▶ **Instruction**
Answer these from the article on commas below:
1. How many pages in total were sampled in the informal survey?
2. In how many paragraphs does the Chicago Manual of Style cover the period?
3. Which road sign is a comma compared to?

Commas are, without a doubt, the punctuation mark that gives everyone the most headaches. One reason is that they are the most frequently used of all punctuation. A few days ago, as I was preparing for this latest installment in our punctuation series, I decided to conduct my own informal survey. I selected five books at random from our personal library, and five pages within each book—so 25 pages in all. It turned out that there were only 4 pages out of those 25 in which the comma was not the highest frequency mark; the period overtook it in all of those. And in all five books, the average of the five sampled pages always came out with the comma as the winner.
Another cause of comma confusion is that in some places you need it, but in others it’s optional. (Does that remind you of the semicolon from last time around?) And there are many contexts where commas should or can be used: the section on the comma in the Chicago Manual of Style runs 37 paragraphs! Compare that to the period, which Chicago covers in just four paragraphs. But relax—we’re going to take the comma step by step, starting out with its most clear-cut uses and gradually working up to more complicated ones. (And no way are we going to cover all 37 paragraphs!)
I think most of us learned in school that a comma indicates a pause in a sentence, as opposed to a period’s full stop. If a period is a stop sign, you could think of a comma as a yield.
This analogy will be helpful especially when we get to the more complex uses of the comma. Just as you wouldn’t want too many yield signs in one short stretch of road, you don’t want to overload your sentences with commas, which could make your writing jerky. Yet you want enough to manage the flow of your traffic, er, sentences properly. The end goal, as with everything in your writing, should always be to make your meaning clear and easy to read.
All the uses of that comma that we’ll look at today are mandatory.
One of the most basic is the commas in pairs rule: whenever a comma sets off an element such as the year in a date or the name of a state or country after a city, there must be another comma following that element:
After conducting the informal punctuation survey on May 28, 2020, I began writing the blog post.
The yield sign picture was taken in Orlando, Florida, in the neighborhood where I live.

▶ **Data excerpt**

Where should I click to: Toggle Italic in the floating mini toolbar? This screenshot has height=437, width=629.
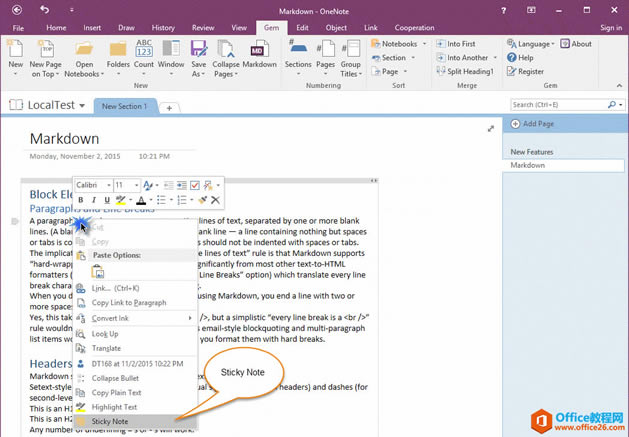(94, 200)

▶ **Output of the exercise**
1. 25 pages
2. Four paragraphs
3. A yield sign